Ensuite pendant longtemps, un « provincialisme » européen a fait considérer comme importants et universels les problèmes de l'Occident et négligeables ceux qui se posaient dans le reste du monde. Cet européocentrisme n'a pas disparu, mais il s'atténue par la force des choses. Ce qui naguère était lointain, inaccessible, étranger nous est devenu proche et de plus en plus nous avons pour contexte le monde en son ensemble. Or en Asie, en Afrique, aux Antilles ou en Océanie, les religions sont vivantes, actives. Les christianismes africain, asiatique et américain s’en préoccupent et s’interrogent à leur sujet. À l'échelle de la planète, ces questions semblent plus décisives que celles posées par la sécularisation. Forcément, elles nous atteignent à travers nos partenaires et interlocuteurs des autres continents
J’ajoute, enfin, que la pluralité religieuse s'installe en Europe. Pendant très longtemps, il a existé une sorte de répartition géographique des religions. On avait des régions musulmanes, des pays bouddhistes, des terres chrétiennes. Il y avait, certes, des zones frontières et des exceptions, comme le judaïsme. Mais, en règle générale, à l'intérieur d'une contrée, une religion prédominait largement, les autres en étaient absentes ou marginales. De manière analogue, dans le Proche-Orient de l'Antiquité, chaque divinité avait une zone d'autorité et de compétence et il arrivait qu'un voyageur au gré de ses déplacements passe d'un dieu à un autre. La géographie déterminait le culte. Notre situation ressemble plutôt au polythéisme de l'Empire romain où plusieurs divinités se proposaient au même endroit à la dévotion des gens et parfois se les disputaient. Un immense brassage s'est produit qui fait que désormais les frontières géographiques ne forment plus des cloisons étanches et ne jouent plus un rôle de partage et de démarcation. Dans nos rues, dans nos écoles, dans nos immeubles et jusque dans nos familles se côtoient des croyants d'obédience diverse. Il y a un quart de siècle, à Oxford, au cours d'un congrès, j'avais été frappé par l'intervention véhémente, passionnée d'un participant qui suppliait les autorités des diverses religions de s'accorder et de fusionner ; en me renseignant sur cet homme, j'ai appris qu'il était né d'un père chrétien, d'une mère bouddhiste, et qu'il avait épousé une musulmane. Des situations de ce genre se rencontrent maintenant en Europe, et beaucoup de pasteurs s’y trouvent confrontés tout à fait concrètement un jour ou l’autre.

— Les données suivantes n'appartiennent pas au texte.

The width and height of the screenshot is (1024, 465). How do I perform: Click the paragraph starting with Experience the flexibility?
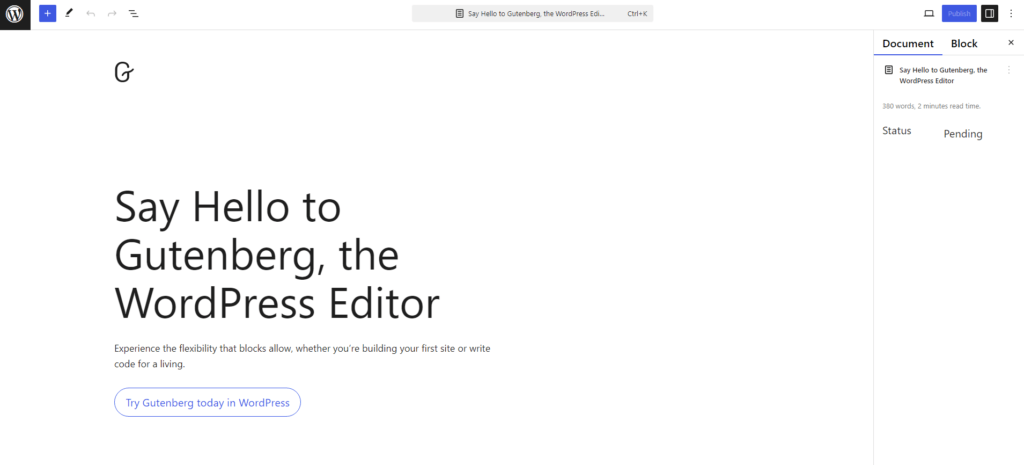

La question des autres religions et de la valeur à leur accorder a donc une grande actualité. Elle me semble l'une des plus importantes et des plus épineuses parmi celles qui se posent aujourd'hui aux églises, aux chrétiens et à leur théologie. D’où le choix de ce sujet.
André Gounelle
Notes :
* The Meaning and the End of Religion, New American Library, 1964.

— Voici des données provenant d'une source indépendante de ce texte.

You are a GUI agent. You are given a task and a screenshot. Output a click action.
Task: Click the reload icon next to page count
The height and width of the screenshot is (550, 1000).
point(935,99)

* Voir K. Blaser, Les théologies nord-américaines, Labor et fides, 1995.
* "Le christianisme est-il une religion? Concilium, 1980.
* F. Boespfug et Y. Labbé (ed.) Assise. Dix ans après 1986-1996. Cerf, 1996.

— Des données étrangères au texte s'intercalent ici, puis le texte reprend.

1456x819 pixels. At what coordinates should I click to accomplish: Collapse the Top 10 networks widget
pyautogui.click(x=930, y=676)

* J'ai proposé un classement un peu différent dans mon article « Théologie chrétienne des religions du monde », Chemins de Dialogue, 1993/1.
* Sur cette problématique, voir mes livres Le Christ et Jésus, et Parler du Christ.
* Voir mon livre Après la mort de Dieu, L'Age d'Homme, 1974.
* J. Ellul, Les nouveaux possédés, Arthème Fayard, 1973.
* J. Brun, Le retour de Dionysos, Les Bergers et les Mages, 1976.